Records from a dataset

■ ■ ■ ■

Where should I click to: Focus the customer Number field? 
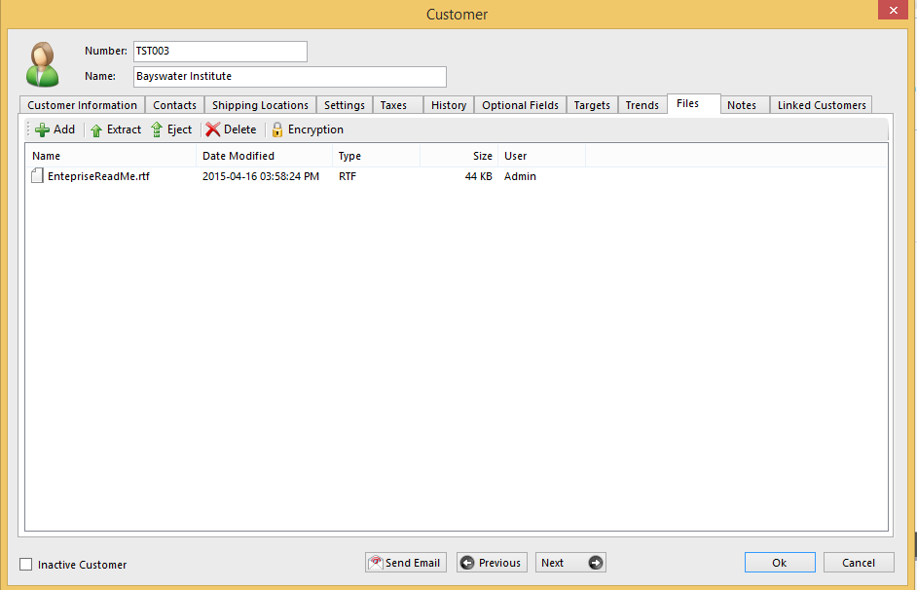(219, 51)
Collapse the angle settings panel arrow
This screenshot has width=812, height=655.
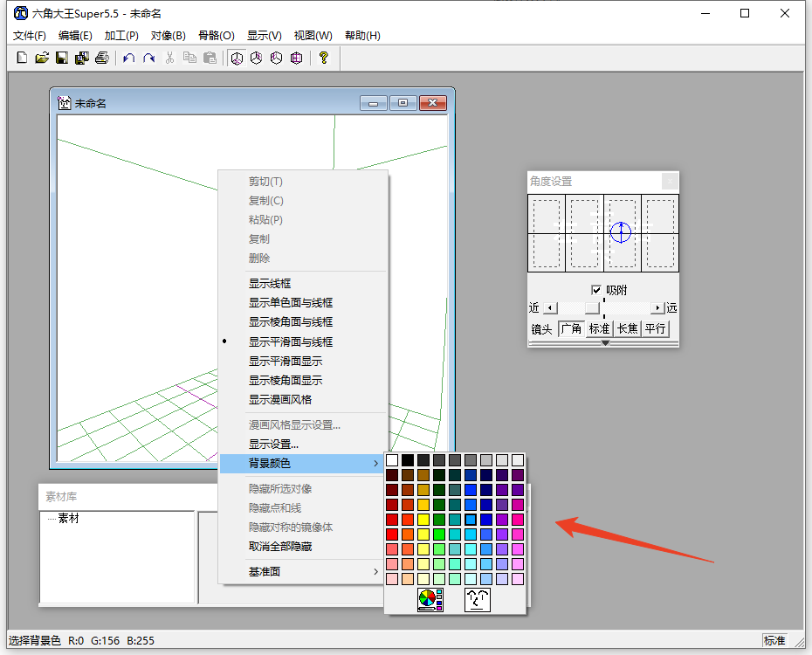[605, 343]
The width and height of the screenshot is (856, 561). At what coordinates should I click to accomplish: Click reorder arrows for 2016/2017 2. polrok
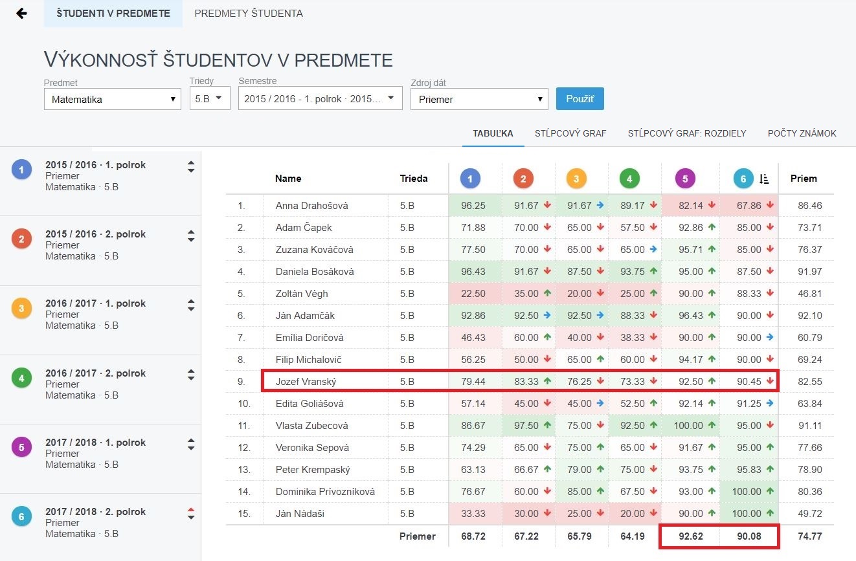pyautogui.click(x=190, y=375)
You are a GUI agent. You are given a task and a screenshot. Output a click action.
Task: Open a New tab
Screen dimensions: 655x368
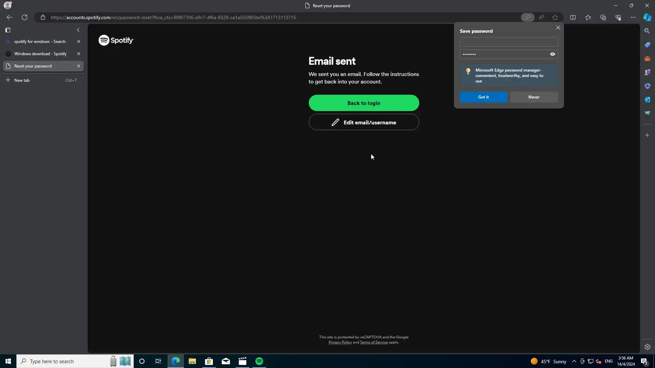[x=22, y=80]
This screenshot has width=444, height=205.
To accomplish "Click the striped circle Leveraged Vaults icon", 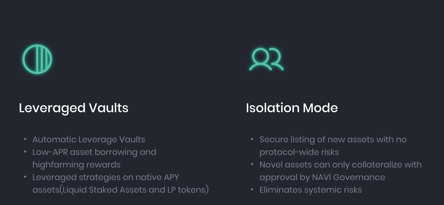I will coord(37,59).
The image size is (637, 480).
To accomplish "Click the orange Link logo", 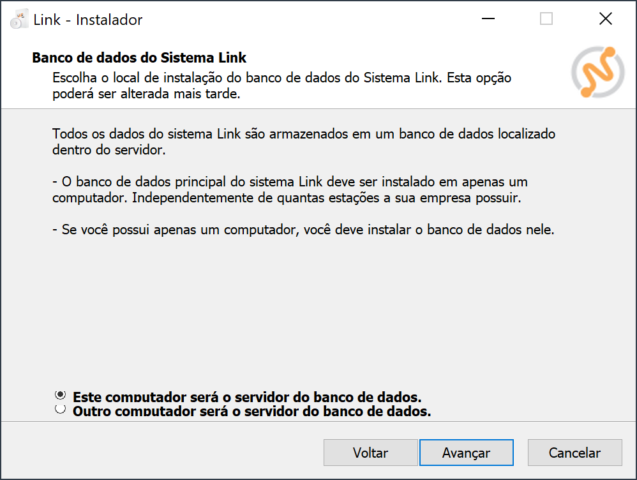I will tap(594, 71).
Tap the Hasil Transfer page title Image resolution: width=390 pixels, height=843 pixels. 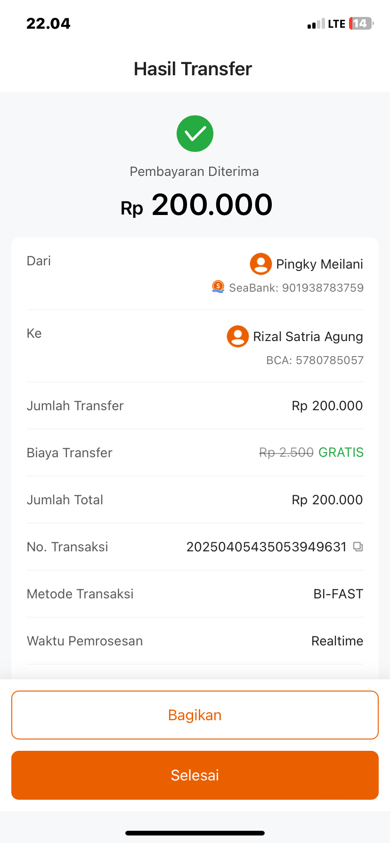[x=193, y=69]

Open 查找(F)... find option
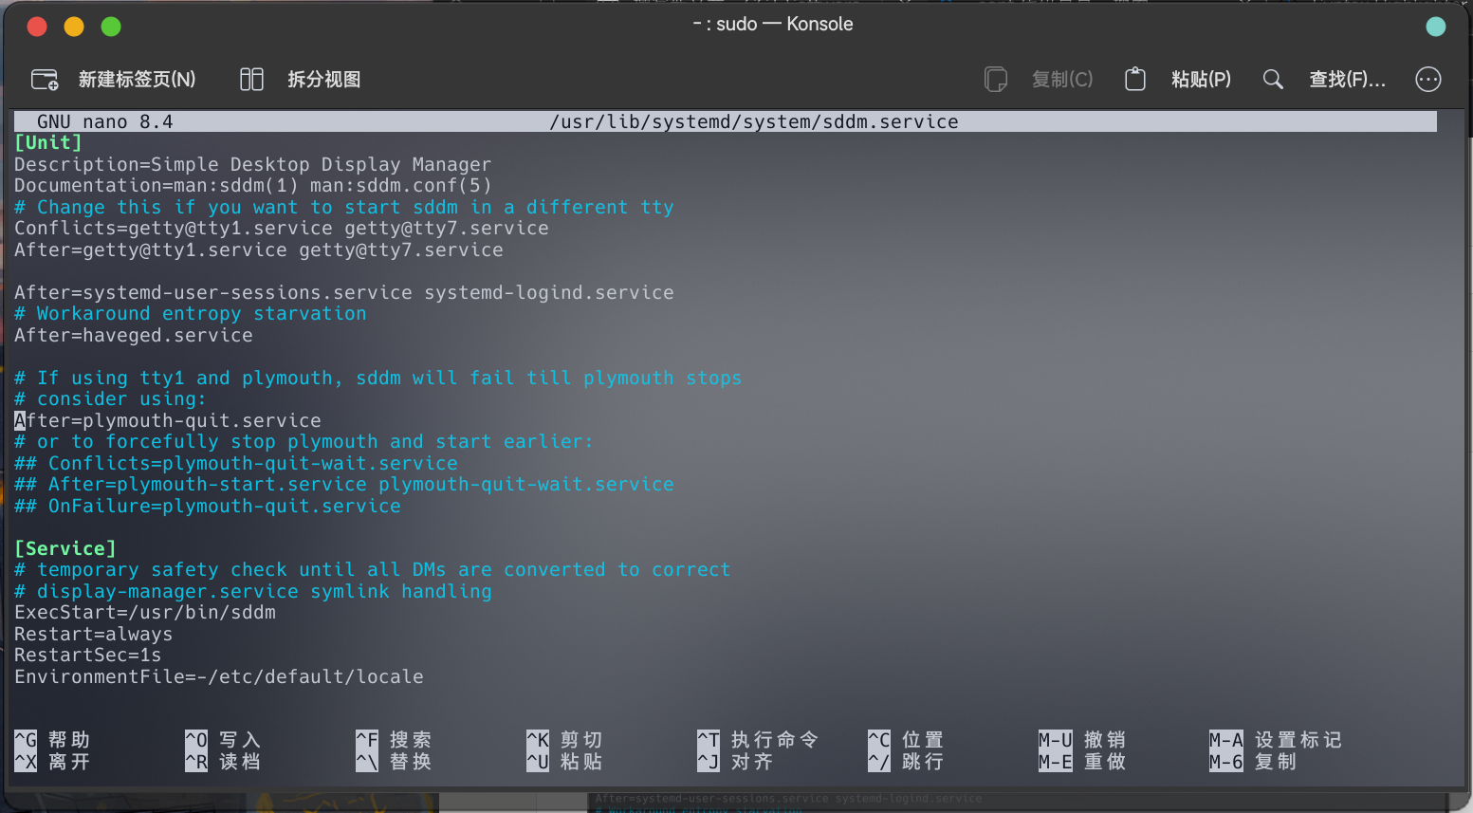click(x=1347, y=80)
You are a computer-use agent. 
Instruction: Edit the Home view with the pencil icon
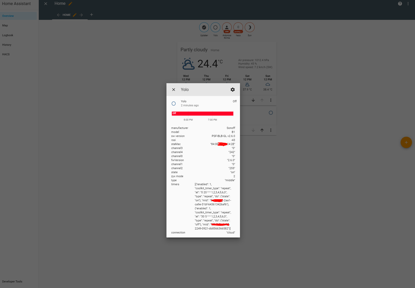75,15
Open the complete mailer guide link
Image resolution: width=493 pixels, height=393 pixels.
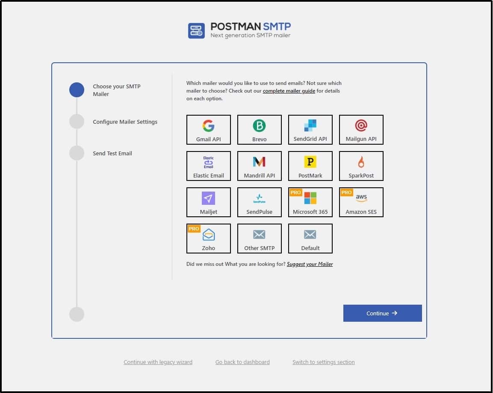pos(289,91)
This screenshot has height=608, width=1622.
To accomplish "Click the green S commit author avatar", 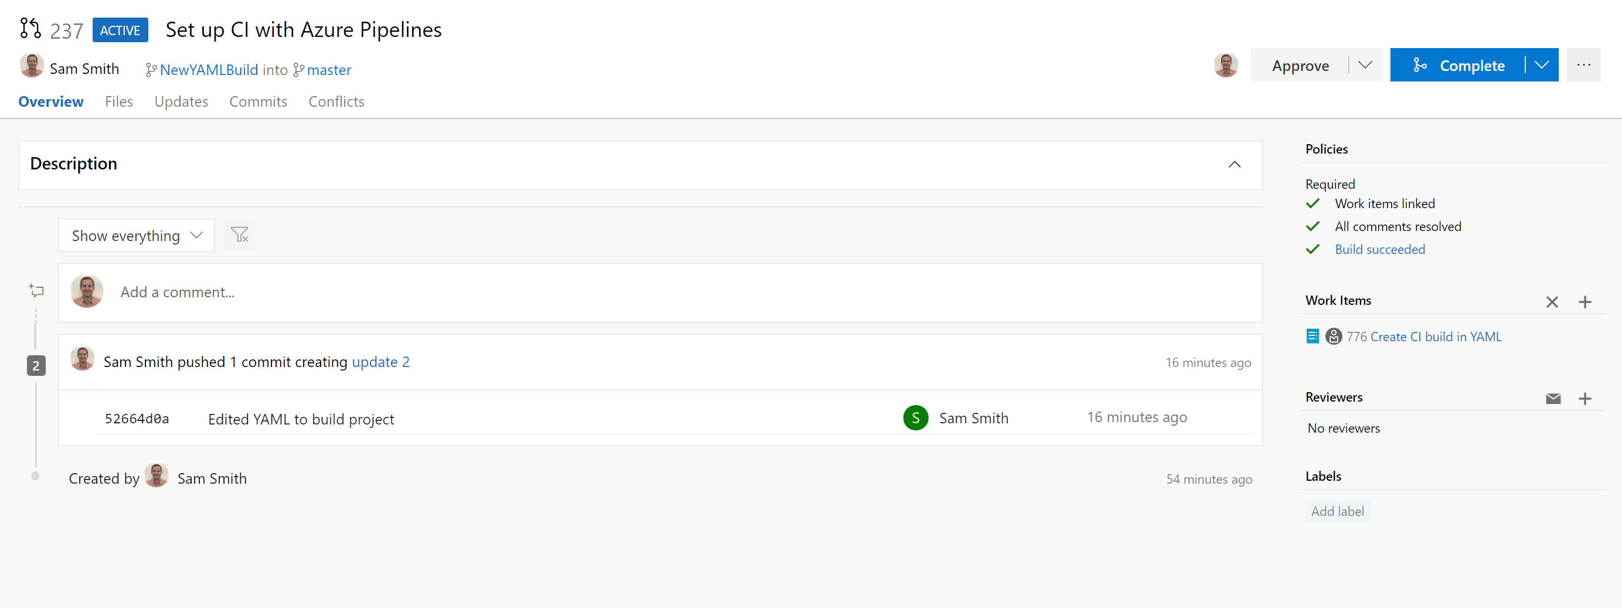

■ ■ ■ ■

- Task to complete -
Identify each line in the data above that contains the word "should". Letter case counts.

- Result of the task -
Where should I click to: Focus the customer Number field? 
The width and height of the screenshot is (856, 561). At what coordinates should I click to accomplish: Click reorder arrows for 2016/2017 2. polrok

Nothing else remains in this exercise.